■ MATERIAL FOR THIS EXERCISE ■
——————
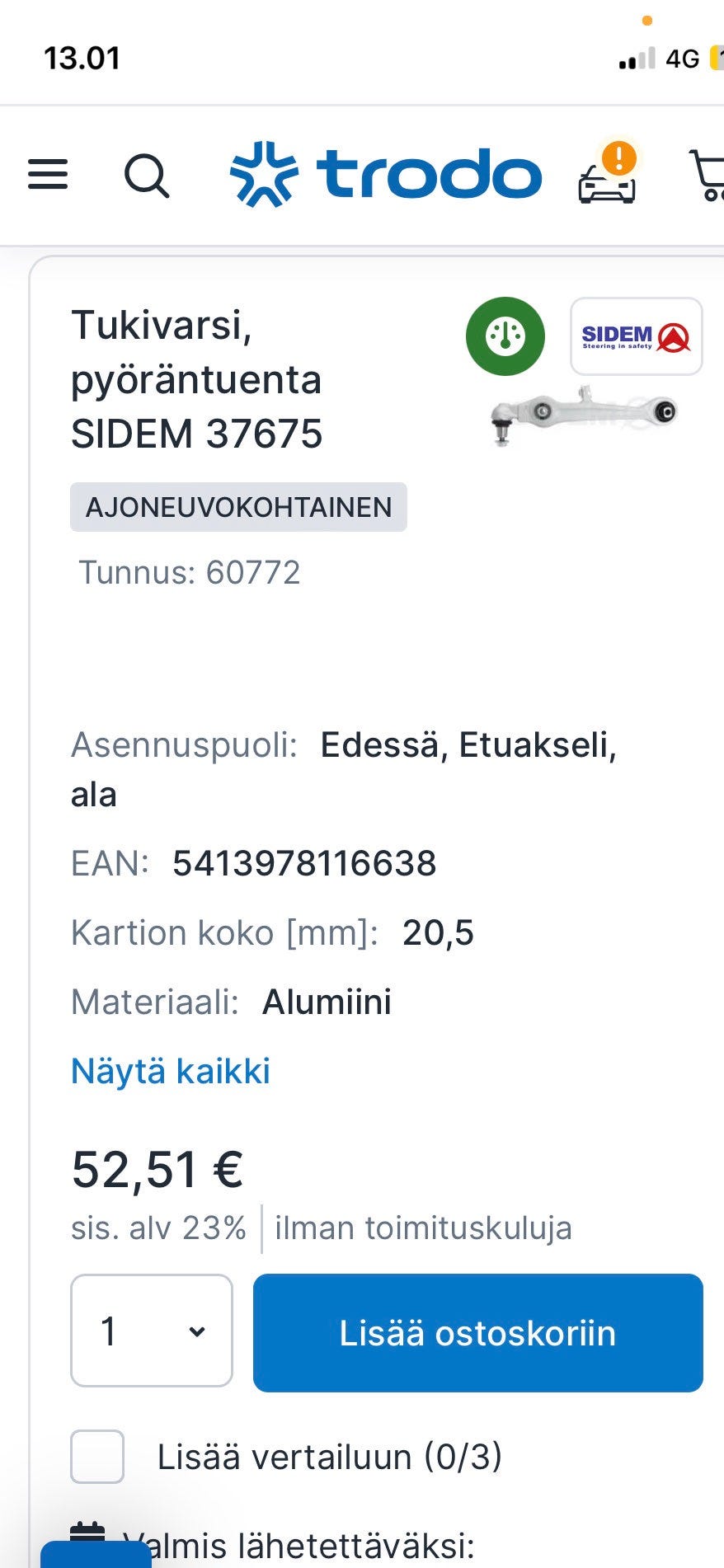Open the SIDEM brand logo
The image size is (724, 1568).
[x=636, y=336]
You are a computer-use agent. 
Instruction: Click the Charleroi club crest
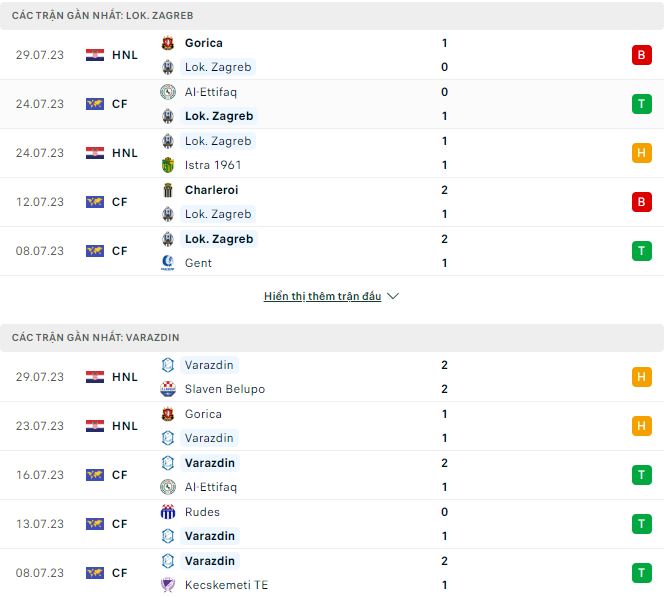(x=168, y=190)
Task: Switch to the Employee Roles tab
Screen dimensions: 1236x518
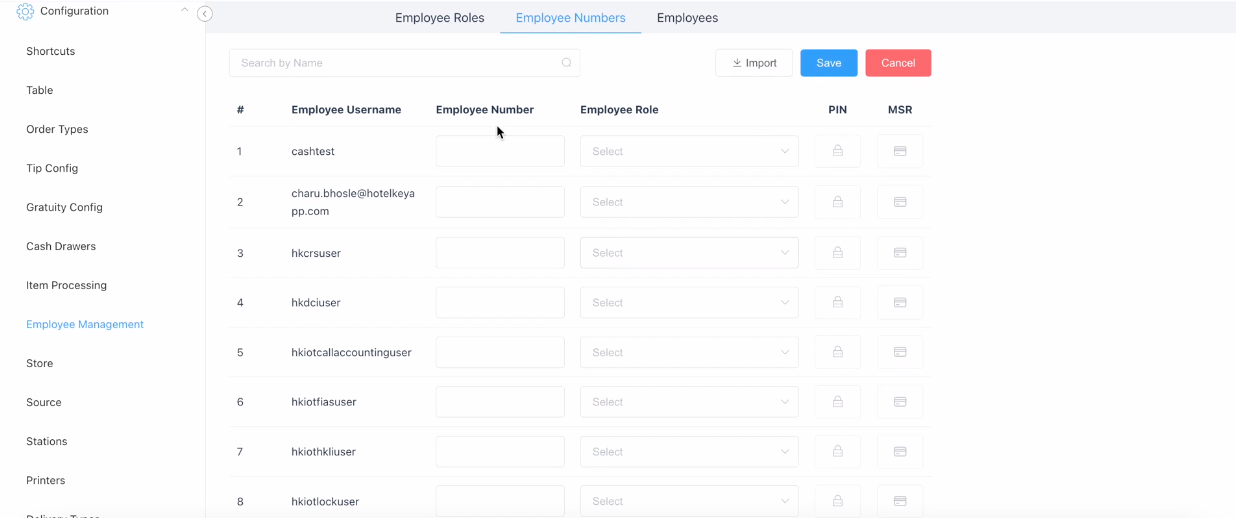Action: pyautogui.click(x=439, y=18)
——————
■ WORK INSTRUCTIONS ■
Return exactly, with no pictures, each line from the one that contains "You are a computer-use agent." through the end of the entries above, both ends included.

■ PROBLEM SOLUTION ■
You are a computer-use agent. 
Instruction: Click the Charleroi club crest
(x=168, y=190)
Task: Switch to the Employee Roles tab
Screen dimensions: 1236x518
Action: pyautogui.click(x=439, y=18)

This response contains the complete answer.